> Data excerpts
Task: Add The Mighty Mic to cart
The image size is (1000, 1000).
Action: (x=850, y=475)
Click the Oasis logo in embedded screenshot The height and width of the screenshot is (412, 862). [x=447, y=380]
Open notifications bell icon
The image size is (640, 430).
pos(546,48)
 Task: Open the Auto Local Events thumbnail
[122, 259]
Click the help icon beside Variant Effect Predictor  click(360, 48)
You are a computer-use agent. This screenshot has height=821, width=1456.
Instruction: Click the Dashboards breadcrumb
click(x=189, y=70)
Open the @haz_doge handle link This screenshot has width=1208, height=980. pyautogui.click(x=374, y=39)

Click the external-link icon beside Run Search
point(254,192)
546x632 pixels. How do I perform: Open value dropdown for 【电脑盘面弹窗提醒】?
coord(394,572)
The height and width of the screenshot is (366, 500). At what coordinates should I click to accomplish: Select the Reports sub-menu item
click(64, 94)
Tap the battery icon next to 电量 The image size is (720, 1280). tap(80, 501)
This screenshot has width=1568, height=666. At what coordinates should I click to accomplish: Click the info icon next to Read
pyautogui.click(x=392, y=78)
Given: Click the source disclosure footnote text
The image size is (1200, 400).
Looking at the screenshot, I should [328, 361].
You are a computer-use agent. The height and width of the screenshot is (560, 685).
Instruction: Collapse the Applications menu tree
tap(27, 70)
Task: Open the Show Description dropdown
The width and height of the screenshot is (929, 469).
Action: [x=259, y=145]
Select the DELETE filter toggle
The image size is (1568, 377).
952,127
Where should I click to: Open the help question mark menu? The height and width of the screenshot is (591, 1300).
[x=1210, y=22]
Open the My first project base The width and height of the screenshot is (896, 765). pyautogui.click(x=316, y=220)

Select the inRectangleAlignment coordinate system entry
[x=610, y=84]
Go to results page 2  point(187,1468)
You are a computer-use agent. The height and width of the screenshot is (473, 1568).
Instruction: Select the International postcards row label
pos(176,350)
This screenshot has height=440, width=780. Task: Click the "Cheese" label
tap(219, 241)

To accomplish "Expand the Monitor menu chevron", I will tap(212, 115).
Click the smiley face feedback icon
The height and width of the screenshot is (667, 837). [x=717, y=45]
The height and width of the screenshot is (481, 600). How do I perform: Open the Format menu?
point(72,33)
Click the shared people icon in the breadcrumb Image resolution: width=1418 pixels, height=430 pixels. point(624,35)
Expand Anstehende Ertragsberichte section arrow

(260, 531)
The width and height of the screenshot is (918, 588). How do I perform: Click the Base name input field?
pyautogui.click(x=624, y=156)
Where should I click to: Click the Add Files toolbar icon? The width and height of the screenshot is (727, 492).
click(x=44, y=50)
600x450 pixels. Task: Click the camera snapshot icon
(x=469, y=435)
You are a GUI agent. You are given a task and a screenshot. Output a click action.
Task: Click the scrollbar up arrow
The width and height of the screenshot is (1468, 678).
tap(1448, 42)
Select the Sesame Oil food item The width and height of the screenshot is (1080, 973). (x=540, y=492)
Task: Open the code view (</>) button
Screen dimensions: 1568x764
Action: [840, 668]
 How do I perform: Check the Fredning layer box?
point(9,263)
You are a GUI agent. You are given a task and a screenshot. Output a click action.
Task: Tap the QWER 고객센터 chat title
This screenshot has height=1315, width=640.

> Try it
Without omitting anything, reproduce the whole of the data.

> Written solution
Task: Add The Mighty Mic to cart
The image size is (1000, 1000).
Action: (x=850, y=475)
Click the Oasis logo in embedded screenshot The height and width of the screenshot is (412, 862). [x=447, y=380]
Open notifications bell icon
The image size is (640, 430).
pos(546,48)
 Task: Open the Auto Local Events thumbnail
[122, 259]
Click the help icon beside Variant Effect Predictor  click(360, 48)
You are a computer-use agent. This screenshot has height=821, width=1456.
Instruction: Click the Dashboards breadcrumb
click(x=189, y=70)
Open the @haz_doge handle link This screenshot has width=1208, height=980. pyautogui.click(x=374, y=39)

Click the external-link icon beside Run Search
point(254,192)
546x632 pixels. How do I perform: Open value dropdown for 【电脑盘面弹窗提醒】?
coord(394,572)
The height and width of the screenshot is (366, 500). At what coordinates should I click to accomplish: Select the Reports sub-menu item
click(64, 94)
Tap the battery icon next to 电量 The image size is (720, 1280). tap(80, 501)
This screenshot has width=1568, height=666. At what coordinates should I click to accomplish: Click the info icon next to Read
pyautogui.click(x=392, y=78)
Given: Click the source disclosure footnote text
The image size is (1200, 400).
Looking at the screenshot, I should [328, 361].
You are a computer-use agent. The height and width of the screenshot is (560, 685).
Instruction: Collapse the Applications menu tree
tap(27, 70)
Task: Open the Show Description dropdown
The width and height of the screenshot is (929, 469).
Action: [x=259, y=145]
Select the DELETE filter toggle
The image size is (1568, 377).
952,127
Where should I click to: Open the help question mark menu? The height and width of the screenshot is (591, 1300).
[x=1210, y=22]
Open the My first project base The width and height of the screenshot is (896, 765). pyautogui.click(x=316, y=220)

Select the inRectangleAlignment coordinate system entry
[x=610, y=84]
Go to results page 2  point(187,1468)
You are a computer-use agent. The height and width of the screenshot is (473, 1568).
Instruction: Select the International postcards row label
pos(176,350)
This screenshot has height=440, width=780. Task: Click the "Cheese" label
tap(219, 241)

To accomplish "Expand the Monitor menu chevron", I will tap(212, 115).
Click the smiley face feedback icon
The height and width of the screenshot is (667, 837). [x=717, y=45]
The height and width of the screenshot is (481, 600). How do I perform: Open the Format menu?
point(72,33)
Click the shared people icon in the breadcrumb Image resolution: width=1418 pixels, height=430 pixels. point(624,35)
Expand Anstehende Ertragsberichte section arrow

(260, 531)
The width and height of the screenshot is (918, 588). How do I perform: Click the Base name input field?
pyautogui.click(x=624, y=156)
Where should I click to: Click the Add Files toolbar icon? The width and height of the screenshot is (727, 492).
click(x=44, y=50)
600x450 pixels. Task: Click the camera snapshot icon
(x=469, y=435)
You are a GUI agent. You are given a task and a screenshot. Output a click action.
Task: Click the scrollbar up arrow
The width and height of the screenshot is (1468, 678).
tap(1448, 42)
Select the Sesame Oil food item The width and height of the screenshot is (1080, 973). (x=540, y=492)
Task: Open the code view (</>) button
Screen dimensions: 1568x764
Action: [840, 668]
 How do I perform: Check the Fredning layer box?
point(9,263)
You are a GUI agent. You are given a task and a screenshot. Output a click action.
Task: Tap the QWER 고객센터 chat title
This screenshot has height=1315, width=640.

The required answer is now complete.